Well...it went from bad to worse...then worse than that.
He was so out of control and screaming and such that Jabber told him to leave the house and calm down or he'd call the cops to make him leave. Apparently he thought Jabber was headed for the phone because he shoved past him and Jabber - 25 years with department of corrections - reacted and grabbed him. It got somewhat physical (not a fist fight or anything - shoving) and in the end the cops were called. The idea was just to get him out of the house. Unfortunately, the old shoplifting charge that we thought he'd slipped thru the cracks on - hadn't slipped at all. He had two warrants, one for not paying the court costs, one for not doing community service. I arrived home to see him in handcuffs.
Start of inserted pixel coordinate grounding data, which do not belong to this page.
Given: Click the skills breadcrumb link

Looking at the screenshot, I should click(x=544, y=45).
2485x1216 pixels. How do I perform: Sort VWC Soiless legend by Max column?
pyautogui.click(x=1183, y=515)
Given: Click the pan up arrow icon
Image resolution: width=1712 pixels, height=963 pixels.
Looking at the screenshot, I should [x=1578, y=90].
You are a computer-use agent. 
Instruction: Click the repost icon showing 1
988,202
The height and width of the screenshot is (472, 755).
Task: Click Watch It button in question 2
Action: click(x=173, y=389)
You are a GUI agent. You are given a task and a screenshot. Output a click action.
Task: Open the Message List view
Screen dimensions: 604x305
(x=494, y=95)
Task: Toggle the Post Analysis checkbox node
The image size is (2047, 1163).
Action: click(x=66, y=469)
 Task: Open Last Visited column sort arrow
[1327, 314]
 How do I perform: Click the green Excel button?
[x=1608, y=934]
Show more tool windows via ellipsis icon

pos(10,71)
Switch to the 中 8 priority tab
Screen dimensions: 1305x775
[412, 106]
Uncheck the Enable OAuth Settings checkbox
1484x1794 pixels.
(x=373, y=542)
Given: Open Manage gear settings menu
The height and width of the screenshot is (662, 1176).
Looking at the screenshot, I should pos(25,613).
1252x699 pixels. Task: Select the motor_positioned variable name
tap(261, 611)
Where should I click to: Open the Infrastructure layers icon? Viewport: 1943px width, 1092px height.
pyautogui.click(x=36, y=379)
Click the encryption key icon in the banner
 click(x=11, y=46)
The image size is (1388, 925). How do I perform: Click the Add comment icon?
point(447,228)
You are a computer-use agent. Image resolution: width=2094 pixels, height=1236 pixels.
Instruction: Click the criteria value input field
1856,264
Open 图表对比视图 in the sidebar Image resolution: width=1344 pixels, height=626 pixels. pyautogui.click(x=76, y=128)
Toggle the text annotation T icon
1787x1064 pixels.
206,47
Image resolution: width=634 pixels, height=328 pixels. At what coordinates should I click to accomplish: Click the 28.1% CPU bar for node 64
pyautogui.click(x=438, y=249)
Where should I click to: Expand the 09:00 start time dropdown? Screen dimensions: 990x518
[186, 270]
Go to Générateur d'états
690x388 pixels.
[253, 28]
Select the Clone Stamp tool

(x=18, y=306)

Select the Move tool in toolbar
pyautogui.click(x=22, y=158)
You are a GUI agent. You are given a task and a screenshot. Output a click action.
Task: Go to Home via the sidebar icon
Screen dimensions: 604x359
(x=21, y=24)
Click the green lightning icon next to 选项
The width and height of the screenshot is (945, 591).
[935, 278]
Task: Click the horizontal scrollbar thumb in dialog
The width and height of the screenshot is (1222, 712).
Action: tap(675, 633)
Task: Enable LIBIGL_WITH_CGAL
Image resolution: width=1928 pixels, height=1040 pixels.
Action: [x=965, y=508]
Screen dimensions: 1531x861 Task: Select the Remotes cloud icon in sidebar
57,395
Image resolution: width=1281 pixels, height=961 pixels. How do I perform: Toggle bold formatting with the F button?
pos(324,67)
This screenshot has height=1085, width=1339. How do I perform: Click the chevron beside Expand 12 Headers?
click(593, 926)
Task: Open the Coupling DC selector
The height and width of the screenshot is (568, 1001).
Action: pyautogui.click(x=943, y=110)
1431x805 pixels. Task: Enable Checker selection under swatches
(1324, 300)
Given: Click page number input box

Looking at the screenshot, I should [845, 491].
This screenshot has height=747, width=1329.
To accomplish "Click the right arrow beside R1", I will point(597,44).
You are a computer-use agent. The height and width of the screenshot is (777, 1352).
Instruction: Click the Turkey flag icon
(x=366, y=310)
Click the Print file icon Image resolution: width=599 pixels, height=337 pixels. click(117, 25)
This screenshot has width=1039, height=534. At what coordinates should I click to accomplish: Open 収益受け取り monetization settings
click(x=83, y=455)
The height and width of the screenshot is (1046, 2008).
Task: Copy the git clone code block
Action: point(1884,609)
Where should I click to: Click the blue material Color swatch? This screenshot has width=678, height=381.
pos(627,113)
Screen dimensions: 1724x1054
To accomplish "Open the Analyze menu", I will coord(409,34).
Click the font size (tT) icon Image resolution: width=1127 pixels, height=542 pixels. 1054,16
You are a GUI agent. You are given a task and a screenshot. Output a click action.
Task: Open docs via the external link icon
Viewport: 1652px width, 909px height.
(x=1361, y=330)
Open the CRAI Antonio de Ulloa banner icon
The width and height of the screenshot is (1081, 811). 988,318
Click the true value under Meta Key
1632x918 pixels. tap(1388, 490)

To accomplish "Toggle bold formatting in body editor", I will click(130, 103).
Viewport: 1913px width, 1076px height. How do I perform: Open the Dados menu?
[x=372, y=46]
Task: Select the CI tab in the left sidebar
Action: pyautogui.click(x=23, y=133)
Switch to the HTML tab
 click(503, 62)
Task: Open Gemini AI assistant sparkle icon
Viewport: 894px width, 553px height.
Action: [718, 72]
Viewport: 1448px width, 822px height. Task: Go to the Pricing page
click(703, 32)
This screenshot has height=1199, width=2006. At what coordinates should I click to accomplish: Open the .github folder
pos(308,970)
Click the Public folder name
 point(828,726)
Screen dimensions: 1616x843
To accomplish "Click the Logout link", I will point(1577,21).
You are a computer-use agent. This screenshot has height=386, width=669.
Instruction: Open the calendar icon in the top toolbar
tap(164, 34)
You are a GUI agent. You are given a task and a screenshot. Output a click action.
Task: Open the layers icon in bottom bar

Jabber was so upset - I've never seen him so upset. My son, of course, was angry and crying. He asked me to bail him out. We always said we'd never bail him out...but after talking about it, we did. If he'd just been pulled over or something, we wouldn't have. But given that Jabber was the one who called the police...and he never intended to press any charges, never intended an arrest, he just wanted him to be made to leave and calm down...well that was different.
So bail is posted. Jabber and I are home. I dropped the son off with friends. He was told he could come home, or not, as he wished. I let Jabber make the call on whether we put him out. He chose to let him stay, on (my) condition - that he NOT be bringing this up and sniping about it. He got a bit of a lecture from me...mostly about how it is NOT all his dad's fault. All he had to do was leave the house and CALM the hell DOWN.
It was over nothing. It was over him wanting a ride and Jabber saying no. So he walked the 1/2 mile to the bus stop in the rain, realized he left his money, called Jabber screaming about it, got hung up on because we just won't be yelled at, and came home in the rain still in full-bore tantrum. I have no idea why it set him off so much. He'd called me screaming about it...how no one would help him when all he wanted was a ride, etc. It was...bizarre. He got paid from that little 3 day job he quit and should have been in a good mood. \
And there were no mood-altering substances involved. He'd gotten a pack of cigarettes, but otherwise had not spent any of his pay that deposited at midnight. He hadn't gone anywhere.
He hasn't had a melt-down since the day he moved in and we told him we wouldn't put up with them. By rights, we should have kicked him out today. It was his first question when he got in the car. I made sure I let him know the only reason he wasn't was because his dad said to let him stay.
We did contact the landlord. She thinks the apartment will be ready June 1, if the city inspections go okay. Not soon enough for us. Too soon for him. Too bad. I told him that he has until then to be ready, so he best keep his money and quit spending it on beer and other nonsense. He was also told that we won't have him bringing liquor into the house anymore. It seems a bit hypocritical, we have wine in the house after all, but the fact is, it bothers me and if there was no other reason, he needs to save every penny anyway.
I wish I understood what happened today. I don't know what set him off other than he was wet and cold and pissed off and just flipped out like he does. I can't get over the fact he did it to Jabber! He knows his dad won't put up with his shouting and crap the way I do.
So now he has court June 15. Maybe he'll go to jail...all because he didn't do the freaking community service I had all worked out for him a year ago. I'm just...exhausted and numb.